Begint sterk en speelt bijzonder lekker.Toen ik in 2020 mijn review van de remake van Trials of Mana afsloot, schreef ik: “weinig reeksen verdienen een moderne voortzetting (inclusief verhaal en ronde personages) meer dan de Mana-reeks”. Met Visions of Mana levert Square Enix precies dat. Wat ik daar bij had moeten specificeren, was dat het verhaal ook goed geschreven of op z’n minst coherent moest zijn.

featured-image

Toen ik in 2020 mijn review van de remake van Trials of Mana afsloot , schreef ik: “weinig reeksen verdienen een moderne voortzetting (inclusief verhaal en ronde personages) meer dan de Mana-reeks”. Met Visions of Mana levert Square Enix precies dat. Wat ik daar bij had moeten specificeren, was dat het verhaal ook goed geschreven of op z’n minst coherent moest zijn.

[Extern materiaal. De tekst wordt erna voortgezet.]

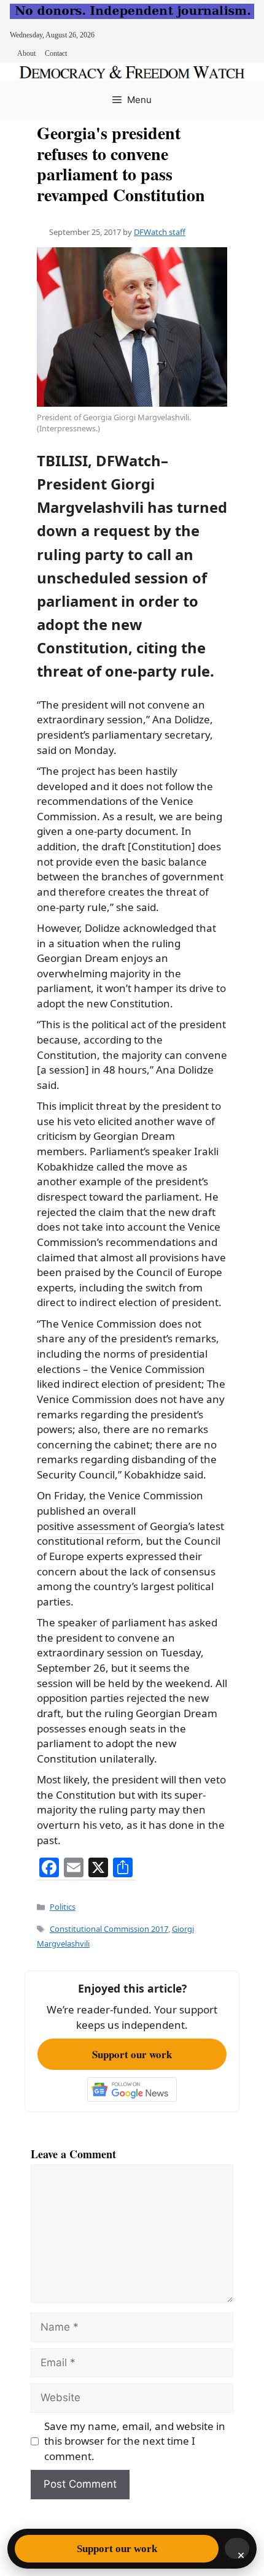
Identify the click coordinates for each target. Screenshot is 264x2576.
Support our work (132, 2054)
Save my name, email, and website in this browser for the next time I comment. (134, 2441)
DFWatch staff (159, 231)
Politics (63, 1906)
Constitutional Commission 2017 (109, 1928)
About (26, 53)
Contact (56, 53)
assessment (106, 1526)
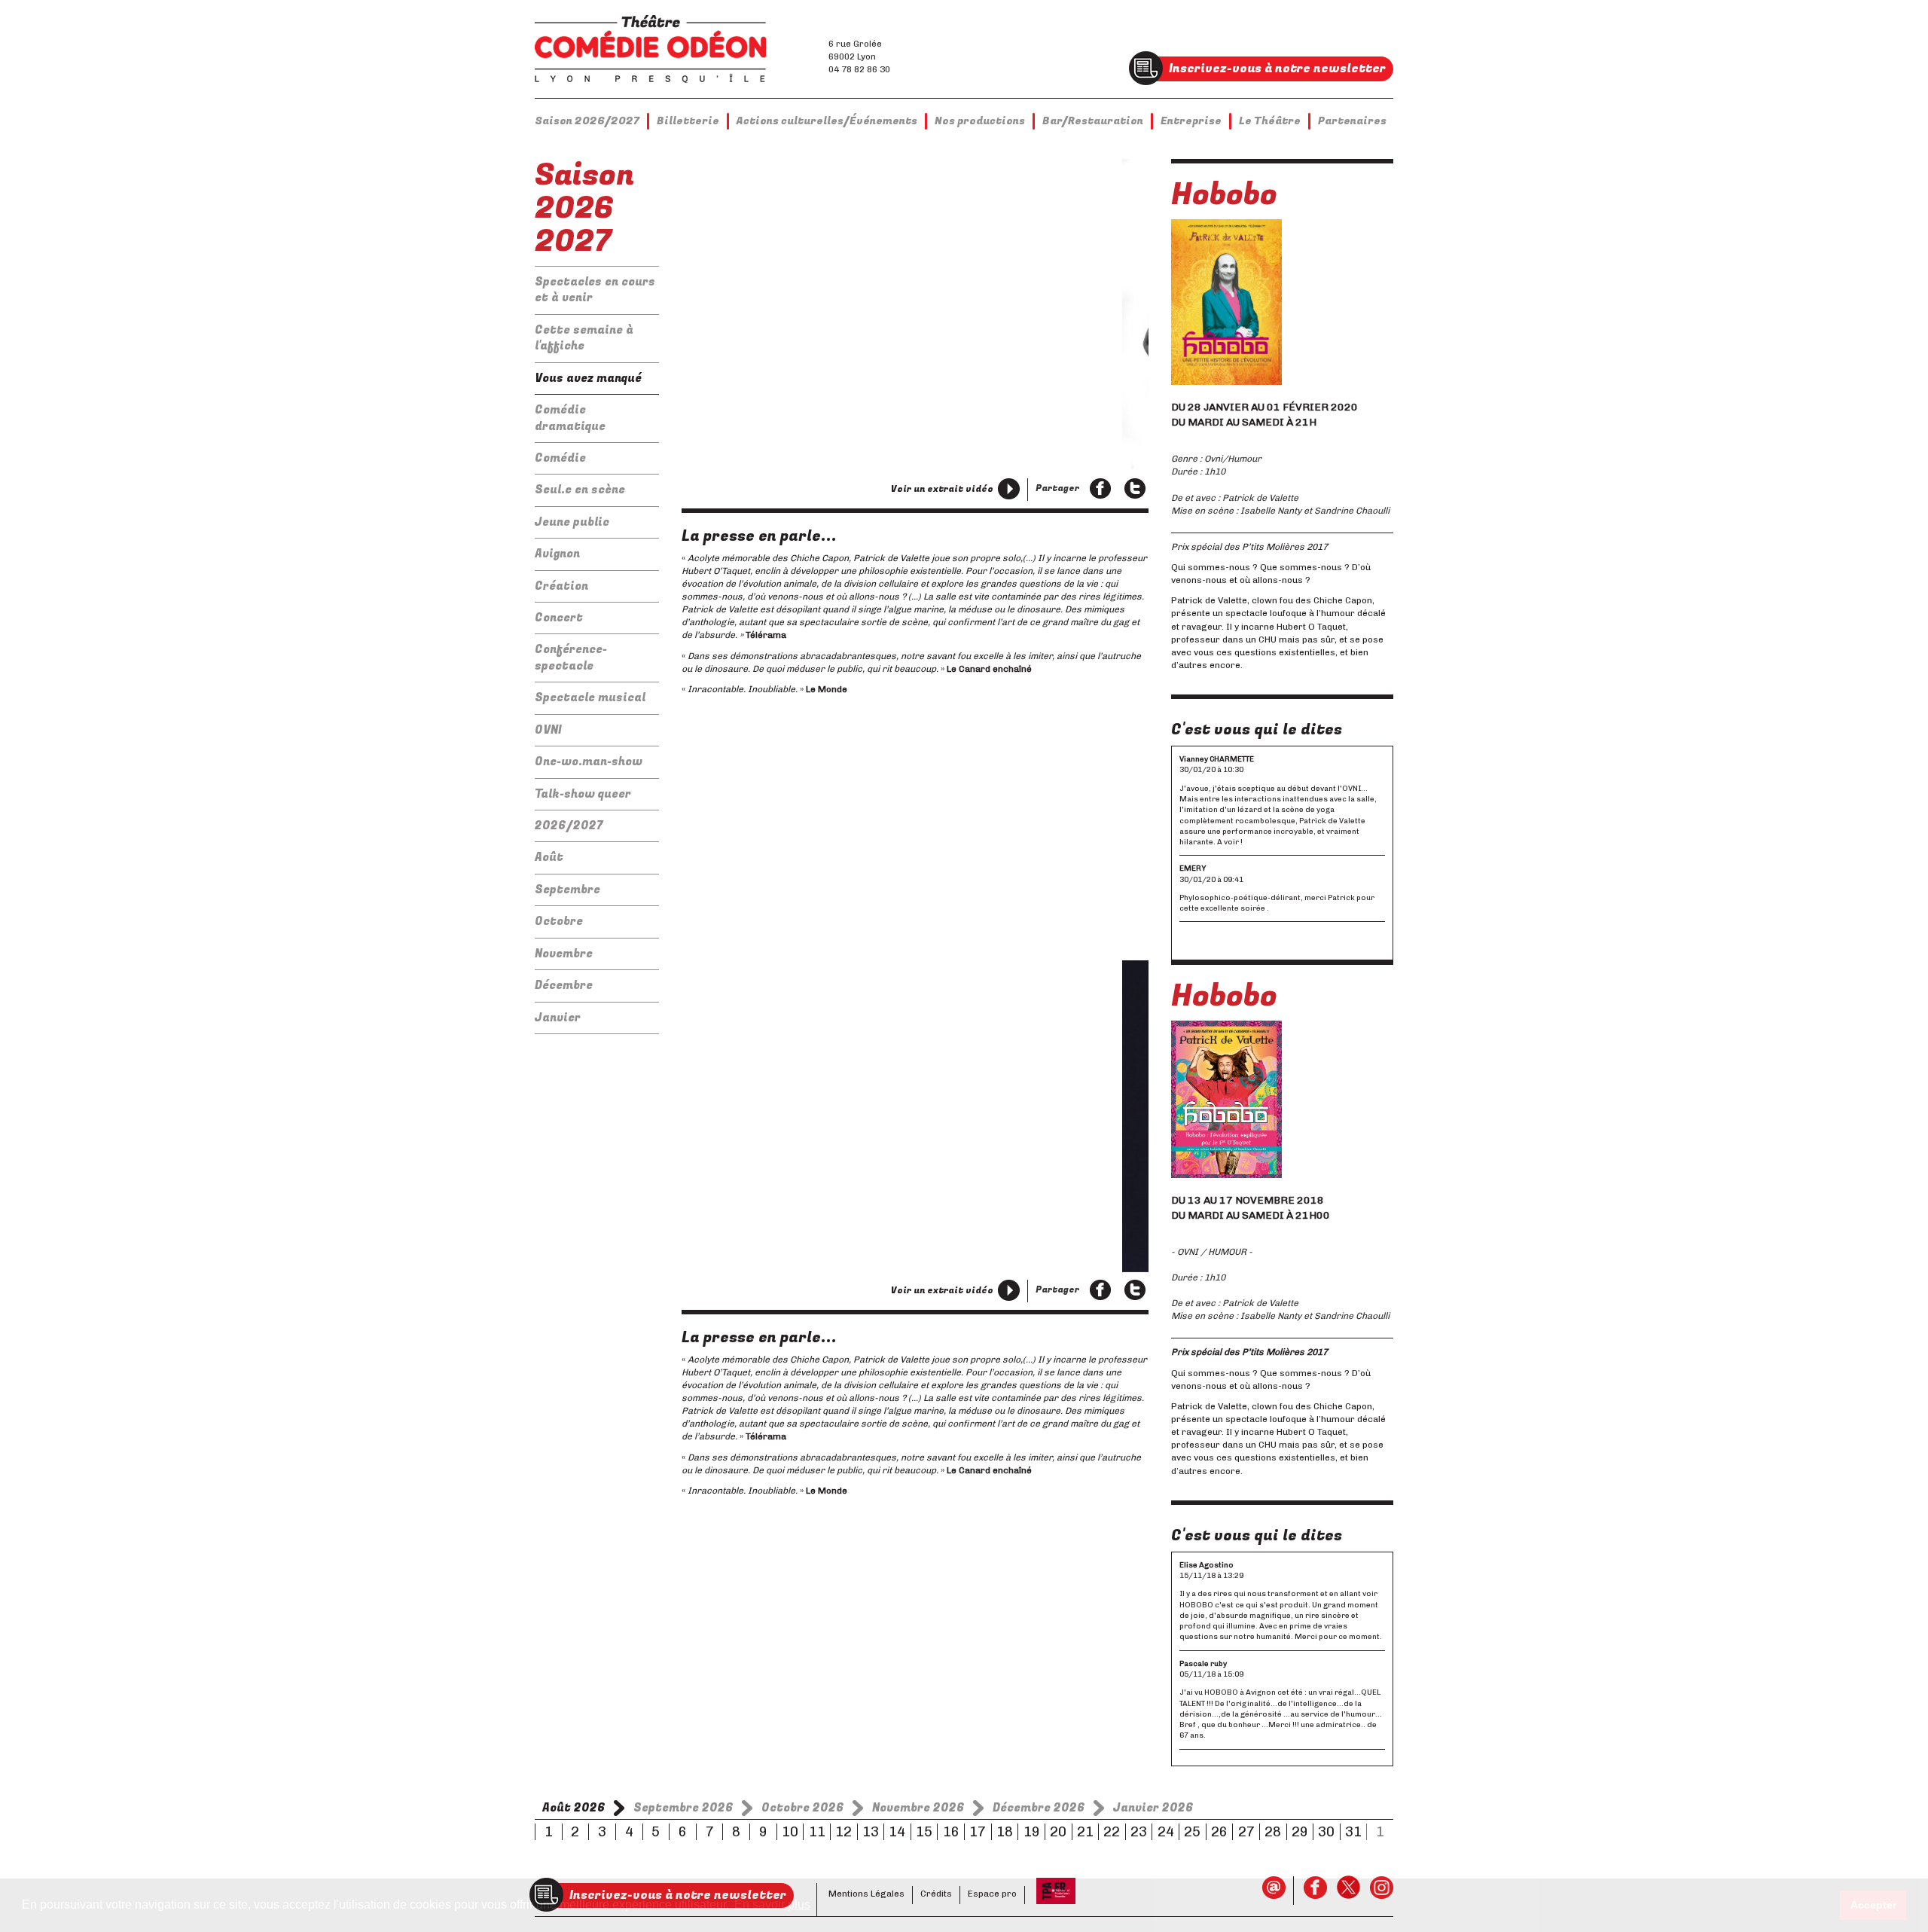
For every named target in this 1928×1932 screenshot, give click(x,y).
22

Visions of Mana speelt, net als Trials of Mana, uitstekend. Het speelt zelfs zo fijn dat het lastig is om je controller neer te leggen. Helaas is het verhaal, dat weliswaar complexer en meer aanwezig is dan dat van eerdere games, zo dom geschreven dat het afbreuk doet aan de rest van de ervaring.

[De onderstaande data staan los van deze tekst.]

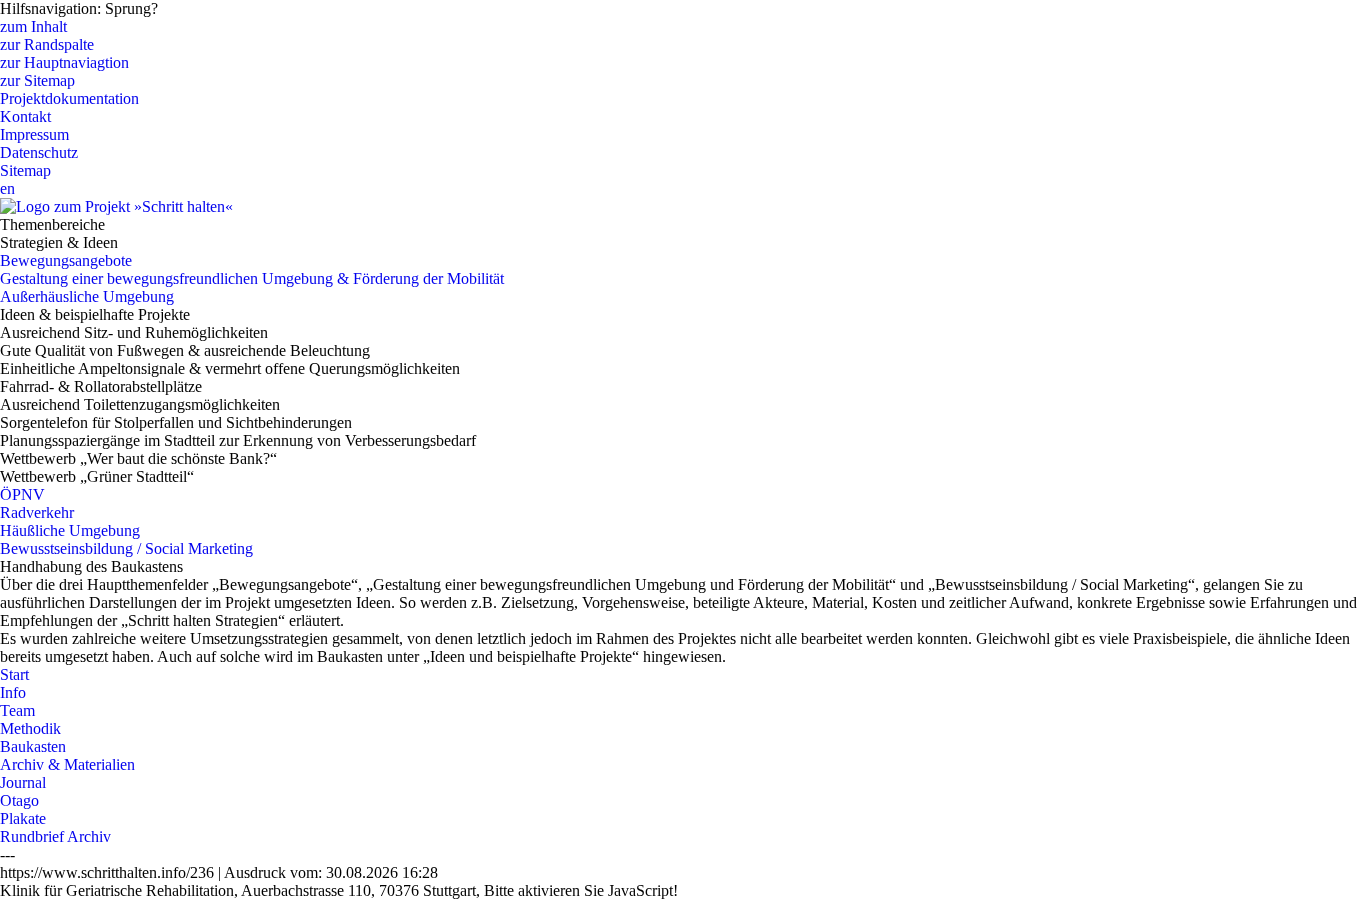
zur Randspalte (47, 44)
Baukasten (33, 746)
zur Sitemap (37, 80)
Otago (19, 800)
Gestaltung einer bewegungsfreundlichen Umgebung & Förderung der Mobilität (252, 278)
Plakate (23, 818)
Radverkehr (37, 512)
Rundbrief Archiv (55, 836)
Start (14, 674)
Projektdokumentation (69, 98)
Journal (23, 782)
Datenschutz (39, 152)
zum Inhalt (33, 26)
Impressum (34, 134)
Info (13, 692)
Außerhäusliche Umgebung (87, 296)
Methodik (30, 728)
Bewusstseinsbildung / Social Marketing (126, 548)
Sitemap (25, 170)
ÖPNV (22, 494)
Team (17, 710)
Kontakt (25, 116)
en (7, 188)
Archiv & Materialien (67, 764)
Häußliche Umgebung (70, 530)
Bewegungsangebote (66, 260)
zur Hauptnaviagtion (64, 62)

Gek genoeg begint de plot van Vision of Mana erg sterk. Je speelt hier Val: een zogenaamde soul guard die de taak heeft een gezelschap van menselijke offers naar de heilige manaboom te brengen. Eenmaal daar zouden zij zich voor de alwetende managodin moeten neerleggen.

Alle acht grote vestigingen in de wereld zijn namelijk gezegend door een specifiek element als water, vuur, licht of duisternis - maar daar staat wel iets tegenover. De elementals, schattige kleine belichamingen van die elementen, benoemen elke vier jaar een dorpeling die vervolgens als ‘alm’ zijn of haar ziel mag opofferen. Het bovenstaande klinkt grimmig, maar vrijwel niemand in de game ervaart het zo.

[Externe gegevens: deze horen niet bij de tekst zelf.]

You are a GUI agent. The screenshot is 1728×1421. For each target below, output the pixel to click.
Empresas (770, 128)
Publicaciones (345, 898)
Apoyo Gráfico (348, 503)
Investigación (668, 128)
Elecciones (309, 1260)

Het wordt als een enorme eer gezien om jezelf op te mogen offeren. Op zich is dat een logisch cultureel fenomeen: door te doen alsof het iets moois is, kan men er gemakkelijker troost in vinden. Maar het offerfeest verloopt hier zonder ook maar enige angst, verdriet of dubbele gevoelens.

Er lijkt totaal geen behoefte aan troost. Zelfs de ouders van de offers zijn oprecht gelukkig om te horen dat hun kind voor ze mag sterven. “Hier is iets niet in de haak,” denk je als speler.

Het spel lijkt dit ook te bevestigen. Hier en daar, en vooral in de aangrijpende proloog, wordt duidelijk gemaakt dat het niet tof is om mensen waar je van houdt te verliezen. Daarbij is één van de alms dit jaar het vriendinnetje van Val.

Als hij de keuze krijgt om haar van haar lot te redden en samen oud te worden, is dat toch een no-brainer? Waarom is de wereld überhaupt zoals die is? Misschien is het helemaal niet nodig om onschuldige kinderen te laten sterven voor het geluk van anderen. De hoofdpersonen zijn hier echter nauwelijks mee bezig. Je speelt dus eigenlijk een gezelschap van gehersenspoelde fanaten: mensen die met een glimlach op hun gezicht bereid zijn zelfmoord te plegen voor het grotere goed.

Het voelt wrang en pervers om Val met z’n blije bek zijn medemens naar de dood te begeleiden. Ik heb zelden zo’n dubbel gevoel gehad door een verhaal in dit medium. The Last of Us is er niks bij.

Dit moet naar iets bijzonders toewerken...

toch? Nee, dat doet het niet. Niemand lijkt bijzonder gemoeid om de wereld te verbeteren. Enkel de grote vijanden in het verhaal benoemen hier en daar dat de situatie oneerlijk is, maar meer om de hoofdpersonen te stangen dan dat zij er iets aan willen doen - met nul effect overigens.

Val en co. lijken het onrecht gewoonweg niet te snappen, zelfs als ze de effecten ervan gevoeld hebben. Ik zal de conclusie van het verhaal niet verklappen.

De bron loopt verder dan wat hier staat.